### [SHORT PROBLEM]
Reproduce the following records verbatim, keeping every line intact.

### [PROVIDED RECORDS]

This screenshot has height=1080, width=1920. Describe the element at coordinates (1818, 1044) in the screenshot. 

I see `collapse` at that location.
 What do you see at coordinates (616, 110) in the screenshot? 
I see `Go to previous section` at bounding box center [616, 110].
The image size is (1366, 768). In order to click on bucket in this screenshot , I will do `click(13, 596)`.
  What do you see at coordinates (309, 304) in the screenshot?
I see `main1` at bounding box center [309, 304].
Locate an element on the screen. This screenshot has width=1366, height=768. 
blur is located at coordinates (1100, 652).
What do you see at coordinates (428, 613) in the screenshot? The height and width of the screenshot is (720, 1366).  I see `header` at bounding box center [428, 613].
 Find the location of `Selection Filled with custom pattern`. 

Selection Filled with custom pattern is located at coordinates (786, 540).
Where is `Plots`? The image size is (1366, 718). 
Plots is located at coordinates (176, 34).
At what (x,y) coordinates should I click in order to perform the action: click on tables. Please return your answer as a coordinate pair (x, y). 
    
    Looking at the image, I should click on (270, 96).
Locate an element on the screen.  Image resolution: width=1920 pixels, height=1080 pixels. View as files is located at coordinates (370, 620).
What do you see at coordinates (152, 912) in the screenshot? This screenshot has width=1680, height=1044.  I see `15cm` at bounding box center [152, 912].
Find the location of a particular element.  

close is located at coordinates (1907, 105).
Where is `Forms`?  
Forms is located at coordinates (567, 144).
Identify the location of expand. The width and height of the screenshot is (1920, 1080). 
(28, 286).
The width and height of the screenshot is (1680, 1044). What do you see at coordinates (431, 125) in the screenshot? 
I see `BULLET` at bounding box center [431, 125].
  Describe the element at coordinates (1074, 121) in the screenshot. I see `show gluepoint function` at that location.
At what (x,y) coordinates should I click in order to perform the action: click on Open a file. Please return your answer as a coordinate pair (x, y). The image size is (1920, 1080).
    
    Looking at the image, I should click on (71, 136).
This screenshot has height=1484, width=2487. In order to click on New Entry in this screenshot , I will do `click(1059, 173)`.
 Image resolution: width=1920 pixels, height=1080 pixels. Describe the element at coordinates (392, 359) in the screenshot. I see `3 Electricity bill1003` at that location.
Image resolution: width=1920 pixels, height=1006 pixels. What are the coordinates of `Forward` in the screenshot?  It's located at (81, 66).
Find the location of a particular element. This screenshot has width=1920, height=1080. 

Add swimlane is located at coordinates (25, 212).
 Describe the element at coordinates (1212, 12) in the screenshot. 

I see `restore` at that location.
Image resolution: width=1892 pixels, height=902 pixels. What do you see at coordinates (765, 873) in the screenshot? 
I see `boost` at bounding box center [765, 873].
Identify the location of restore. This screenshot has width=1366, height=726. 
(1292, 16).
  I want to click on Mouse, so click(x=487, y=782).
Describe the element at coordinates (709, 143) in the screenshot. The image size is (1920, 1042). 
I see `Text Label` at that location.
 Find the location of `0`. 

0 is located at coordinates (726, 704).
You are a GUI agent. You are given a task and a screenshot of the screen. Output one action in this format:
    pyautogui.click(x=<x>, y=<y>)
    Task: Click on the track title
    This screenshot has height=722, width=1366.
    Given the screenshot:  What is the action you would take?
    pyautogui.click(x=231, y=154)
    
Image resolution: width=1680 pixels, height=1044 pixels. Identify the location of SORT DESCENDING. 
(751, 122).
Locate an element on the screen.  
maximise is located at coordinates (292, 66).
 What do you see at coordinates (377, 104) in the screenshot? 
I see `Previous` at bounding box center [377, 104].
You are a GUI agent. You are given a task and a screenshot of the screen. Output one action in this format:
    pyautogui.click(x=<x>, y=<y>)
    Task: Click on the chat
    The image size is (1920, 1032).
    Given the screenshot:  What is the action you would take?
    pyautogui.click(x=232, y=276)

### [EXPECTED OUTPUT]
This screenshot has height=1080, width=1920. Describe the element at coordinates (1818, 1044) in the screenshot. 

I see `collapse` at that location.
 What do you see at coordinates (616, 110) in the screenshot? 
I see `Go to previous section` at bounding box center [616, 110].
The image size is (1366, 768). In order to click on bucket in this screenshot , I will do `click(13, 596)`.
  What do you see at coordinates (309, 304) in the screenshot?
I see `main1` at bounding box center [309, 304].
Locate an element on the screen. This screenshot has width=1366, height=768. 
blur is located at coordinates (1100, 652).
What do you see at coordinates (428, 613) in the screenshot? The height and width of the screenshot is (720, 1366).  I see `header` at bounding box center [428, 613].
 Find the location of `Selection Filled with custom pattern`. 

Selection Filled with custom pattern is located at coordinates (786, 540).
Where is `Plots`? The image size is (1366, 718). 
Plots is located at coordinates (176, 34).
At what (x,y) coordinates should I click in order to perform the action: click on tables. Please return your answer as a coordinate pair (x, y). 
    
    Looking at the image, I should click on (270, 96).
Locate an element on the screen.  Image resolution: width=1920 pixels, height=1080 pixels. View as files is located at coordinates (370, 620).
What do you see at coordinates (152, 912) in the screenshot? This screenshot has width=1680, height=1044.  I see `15cm` at bounding box center [152, 912].
Find the location of a particular element.  

close is located at coordinates (1907, 105).
Where is `Forms`?  
Forms is located at coordinates (567, 144).
Identify the location of expand. The width and height of the screenshot is (1920, 1080). 
(28, 286).
The width and height of the screenshot is (1680, 1044). What do you see at coordinates (431, 125) in the screenshot? 
I see `BULLET` at bounding box center [431, 125].
  Describe the element at coordinates (1074, 121) in the screenshot. I see `show gluepoint function` at that location.
At what (x,y) coordinates should I click in order to perform the action: click on Open a file. Please return your answer as a coordinate pair (x, y). The image size is (1920, 1080).
    
    Looking at the image, I should click on (71, 136).
This screenshot has height=1484, width=2487. In order to click on New Entry in this screenshot , I will do `click(1059, 173)`.
 Image resolution: width=1920 pixels, height=1080 pixels. Describe the element at coordinates (392, 359) in the screenshot. I see `3 Electricity bill1003` at that location.
Image resolution: width=1920 pixels, height=1006 pixels. What are the coordinates of `Forward` in the screenshot?  It's located at (81, 66).
Find the location of a particular element. This screenshot has width=1920, height=1080. 

Add swimlane is located at coordinates (25, 212).
 Describe the element at coordinates (1212, 12) in the screenshot. 

I see `restore` at that location.
Image resolution: width=1892 pixels, height=902 pixels. What do you see at coordinates (765, 873) in the screenshot? 
I see `boost` at bounding box center [765, 873].
Identify the location of restore. This screenshot has width=1366, height=726. 
(1292, 16).
  I want to click on Mouse, so click(x=487, y=782).
Describe the element at coordinates (709, 143) in the screenshot. The image size is (1920, 1042). 
I see `Text Label` at that location.
 Find the location of `0`. 

0 is located at coordinates (726, 704).
You are a GUI agent. You are given a task and a screenshot of the screen. Output one action in this format:
    pyautogui.click(x=<x>, y=<y>)
    Task: Click on the track title
    This screenshot has height=722, width=1366.
    Given the screenshot:  What is the action you would take?
    pyautogui.click(x=231, y=154)
    
Image resolution: width=1680 pixels, height=1044 pixels. Identify the location of SORT DESCENDING. 
(751, 122).
Locate an element on the screen.  
maximise is located at coordinates (292, 66).
 What do you see at coordinates (377, 104) in the screenshot? 
I see `Previous` at bounding box center [377, 104].
You are a GUI agent. You are given a task and a screenshot of the screen. Output one action in this format:
    pyautogui.click(x=<x>, y=<y>)
    Task: Click on the chat
    The image size is (1920, 1032).
    Given the screenshot:  What is the action you would take?
    pyautogui.click(x=232, y=276)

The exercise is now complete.